A. Anatomy and function
1. The function of ligaments is to restrict joint motion (ie, to stabilize joints).
2. Composition and structure
a. Ligaments are composed of dense connective tissue.
b. Ligaments are similar in composition and structure to tendons, but there are several important differences (
i. Ligaments are shorter and wider.
ii. Ligaments have a lower percentage of collagen and a higher percentage of proteoglycans and water.
[Figure 5. The biochemical composition of a typical ligament.]
iii. Collagen fibers are less organized in ligaments.
c. Ligaments have a highly ordered hierarchical structure, similar to tendons.
d. Type I collagen makes up 70% of the dry weight of ligaments.
e. Like tendons, the main cell type in ligaments is the fibroblast, but ligament fibroblasts appear rounder than tendon fibroblasts.
f. Ligaments have relatively low vascularity and cellularity.
a. The biomechanical properties of ligaments are expressed as either the structural properties of the bone-ligament-bone complex or the material properties of the ligament midsubstance itself.
b. Ligaments exhibit viscoelastic behavior similar to that of tendons.
c. Several factors that influence the mechanical properties of ligaments are the same as those described earlier for tendon (I.A.3.d).
d. Factors that must be considered when mechanically testing ligaments are the same as those listed earlier for tendon (I.A.3.e).
B. Injury, repair, and healing
1. Ligament injuries are generally classified into three grades (I, II, and III). Grade I corresponds to a mild sprain, grade II corresponds to a moderate sprain/partial tear, and grade III corresponds to a complete ligament tear. An additional type of injury is avulsion of the ligament from its bony insertion.
2. Ligament healing occurs through the same phases as tendon healing (hemostasis/inflammation, matrix and cell proliferation, remodeling/maturation).
3. Extra-articular ligaments (eg, the medial collateral ligament (MCL) of the knee) have a greater capacity to heal than do intra-articular ligaments (eg, ACL of the knee).
a. MCL of the knee
i. Grade I and II injuries to the MCL heal without surgical treatment.
ii. The optimal treatment of grade III MCL injuries is controversial. Up to 25% of patients with these injuries continue to have clinical problems whether or not the tear is surgically repaired.
b. Anterior cruciate ligament (ACL) of the knee—Midsubstance ACL injuries typically do not heal. Surgical reconstruction of the ACL often is necessary to restore stability in the injured knee. Several graft materials have been used to reconstruct the ACL, including both autograft and allograft.
i. Autografts, including bone-patellar tendon-bone, semitendinosus, quadriceps, and gracilis—are commonly used. The structural properties of the reconstructed graft reach only 50% of normal properties at the longest follow-up studied. The major disadvantage of autograft is donor site morbidity.
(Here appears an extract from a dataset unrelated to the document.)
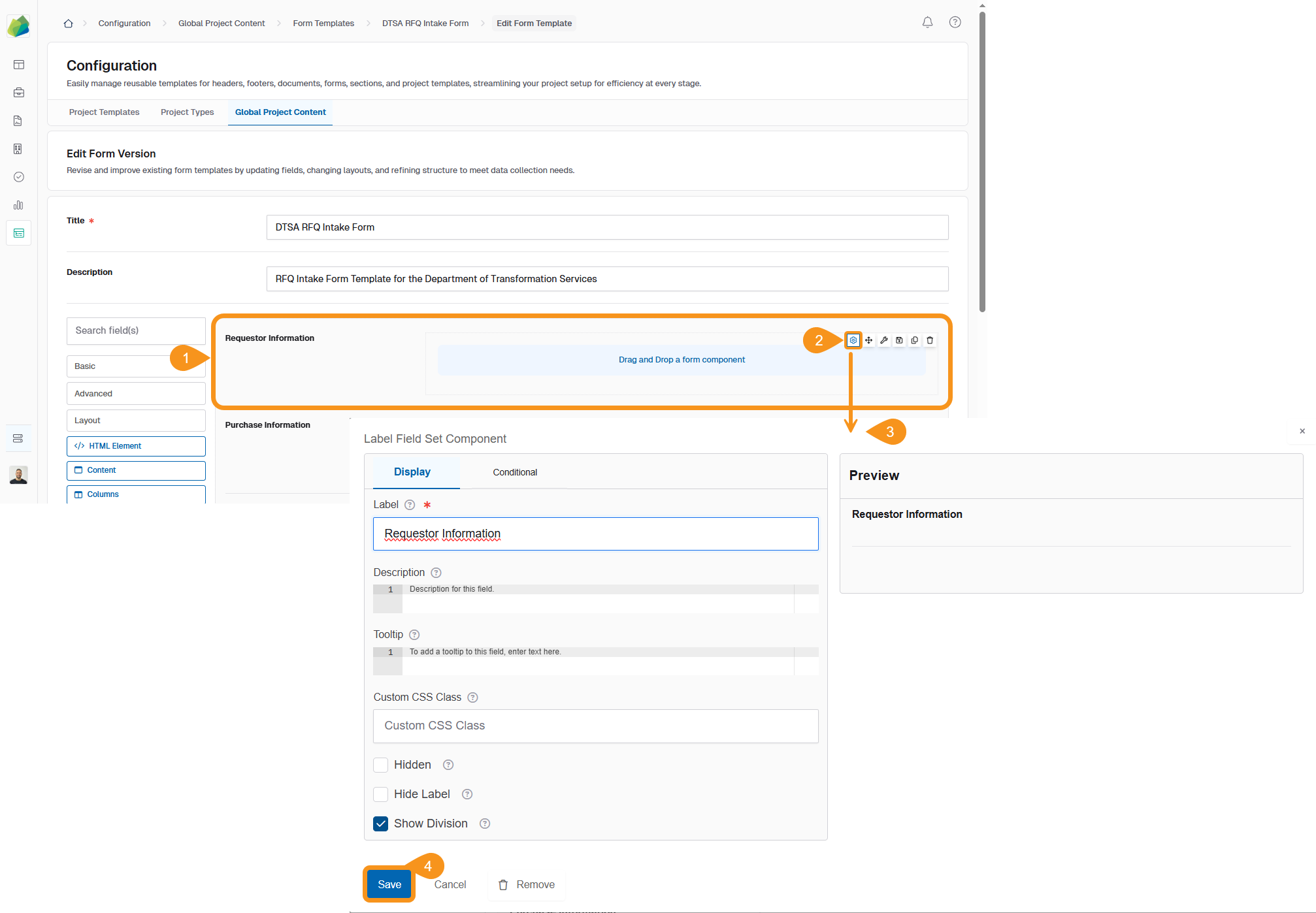Open the component settings gear icon
The image size is (1316, 913).
tap(853, 340)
ii. ACL allografts (taken from cadavers) are also used for ACL reconstruction. Disadvantages of these grafts include the potential for disease transmission and the loss of mechanical properties because of graft sterilization.
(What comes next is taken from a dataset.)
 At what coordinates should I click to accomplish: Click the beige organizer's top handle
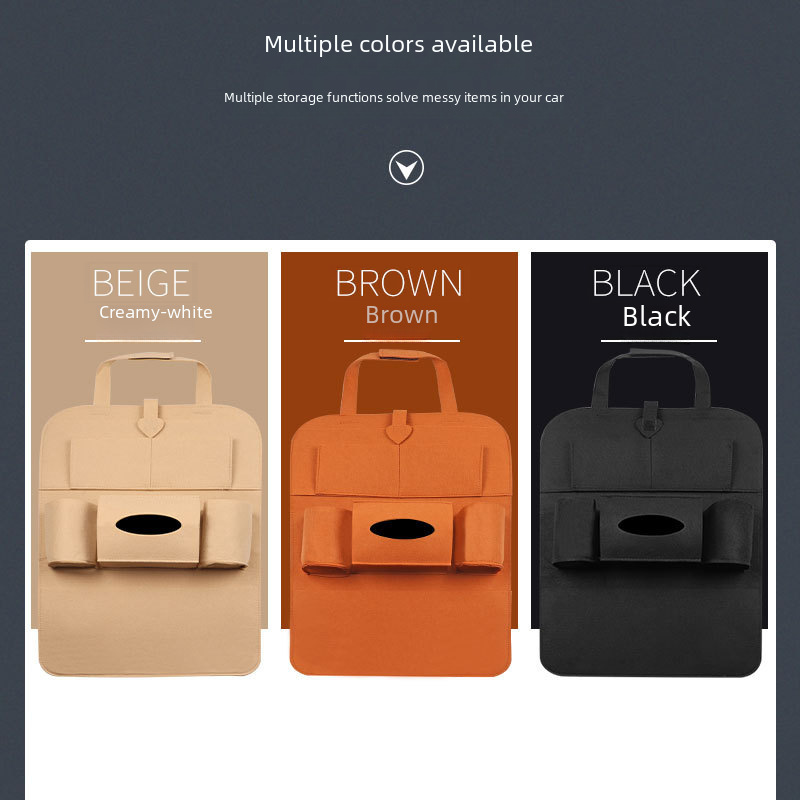153,379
iii. A process described as "ligamentization" occurs in both auto- and allografts after reconstruction when a tendon is used to replace the function of a ligament. Autograft fibroblasts die soon after reconstruction and are replaced by local fibroblasts. Similarly, allografts are infiltrated by local fibroblasts in the early period after implantation.
III. Enthesis (Tendon/Ligament-Bone Junction)
A. Anatomy and function
1. Tendons and ligaments insert into bone across a complex transitional tissue, the enthesis.
2. Composition and structure
a. Indirect insertions (eg, the femoral insertion of the MCL)—The superficial layer connects with the periosteum and the deep layer anchors to bone via Sharpey fibers.
b. Direct insertions (eg, the supraspinatus insertion of the rotator cuff) have classically been categorized into four zones.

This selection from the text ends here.